** Exercise instructions **
Reproduce each of the following entries verbatim, keeping every line intact.

Target pointing data
..............................

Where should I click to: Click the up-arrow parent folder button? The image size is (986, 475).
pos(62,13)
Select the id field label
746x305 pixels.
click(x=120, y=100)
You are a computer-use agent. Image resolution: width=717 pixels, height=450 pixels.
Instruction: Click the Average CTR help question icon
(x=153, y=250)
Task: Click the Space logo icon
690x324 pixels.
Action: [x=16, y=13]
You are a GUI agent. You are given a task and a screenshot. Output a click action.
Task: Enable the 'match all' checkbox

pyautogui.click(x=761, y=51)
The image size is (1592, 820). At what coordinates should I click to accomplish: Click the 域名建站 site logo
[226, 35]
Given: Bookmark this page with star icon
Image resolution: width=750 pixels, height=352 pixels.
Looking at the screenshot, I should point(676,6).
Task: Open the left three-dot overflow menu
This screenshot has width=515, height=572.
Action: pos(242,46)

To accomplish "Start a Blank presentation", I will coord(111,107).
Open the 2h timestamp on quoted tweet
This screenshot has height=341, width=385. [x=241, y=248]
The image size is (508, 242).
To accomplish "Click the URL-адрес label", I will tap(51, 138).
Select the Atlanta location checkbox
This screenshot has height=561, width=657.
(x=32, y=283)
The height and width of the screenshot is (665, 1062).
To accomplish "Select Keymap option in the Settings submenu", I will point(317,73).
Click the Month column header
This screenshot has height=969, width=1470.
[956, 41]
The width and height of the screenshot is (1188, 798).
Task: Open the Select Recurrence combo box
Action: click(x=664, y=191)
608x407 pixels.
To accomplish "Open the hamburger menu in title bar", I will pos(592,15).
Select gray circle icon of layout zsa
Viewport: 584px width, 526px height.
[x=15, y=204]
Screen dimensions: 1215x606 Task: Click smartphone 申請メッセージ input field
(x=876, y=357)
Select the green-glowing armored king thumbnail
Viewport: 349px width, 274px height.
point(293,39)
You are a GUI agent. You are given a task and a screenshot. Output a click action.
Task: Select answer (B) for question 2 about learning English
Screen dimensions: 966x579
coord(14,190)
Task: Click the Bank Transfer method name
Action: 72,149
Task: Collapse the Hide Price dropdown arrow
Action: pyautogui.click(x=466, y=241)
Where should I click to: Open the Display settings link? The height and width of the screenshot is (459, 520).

..............................

** Response to this exercise **
Where should I click to: Click the up-arrow parent folder button? The image size is (986, 475).
pos(62,13)
Select the id field label
746x305 pixels.
click(x=120, y=100)
You are a computer-use agent. Image resolution: width=717 pixels, height=450 pixels.
Instruction: Click the Average CTR help question icon
(x=153, y=250)
Task: Click the Space logo icon
690x324 pixels.
Action: [x=16, y=13]
You are a GUI agent. You are given a task and a screenshot. Output a click action.
Task: Enable the 'match all' checkbox

pyautogui.click(x=761, y=51)
The image size is (1592, 820). At what coordinates should I click to accomplish: Click the 域名建站 site logo
[226, 35]
Given: Bookmark this page with star icon
Image resolution: width=750 pixels, height=352 pixels.
Looking at the screenshot, I should point(676,6).
Task: Open the left three-dot overflow menu
This screenshot has width=515, height=572.
Action: pos(242,46)

To accomplish "Start a Blank presentation", I will coord(111,107).
Open the 2h timestamp on quoted tweet
This screenshot has height=341, width=385. [x=241, y=248]
The image size is (508, 242).
To accomplish "Click the URL-адрес label", I will tap(51, 138).
Select the Atlanta location checkbox
This screenshot has height=561, width=657.
(x=32, y=283)
The height and width of the screenshot is (665, 1062).
To accomplish "Select Keymap option in the Settings submenu", I will point(317,73).
Click the Month column header
This screenshot has height=969, width=1470.
[956, 41]
The width and height of the screenshot is (1188, 798).
Task: Open the Select Recurrence combo box
Action: click(x=664, y=191)
608x407 pixels.
To accomplish "Open the hamburger menu in title bar", I will pos(592,15).
Select gray circle icon of layout zsa
Viewport: 584px width, 526px height.
[x=15, y=204]
Screen dimensions: 1215x606 Task: Click smartphone 申請メッセージ input field
(x=876, y=357)
Select the green-glowing armored king thumbnail
Viewport: 349px width, 274px height.
point(293,39)
You are a GUI agent. You are given a task and a screenshot. Output a click action.
Task: Select answer (B) for question 2 about learning English
Screen dimensions: 966x579
coord(14,190)
Task: Click the Bank Transfer method name
Action: 72,149
Task: Collapse the Hide Price dropdown arrow
Action: pyautogui.click(x=466, y=241)
Where should I click to: Open the Display settings link? The height and width of the screenshot is (459, 520).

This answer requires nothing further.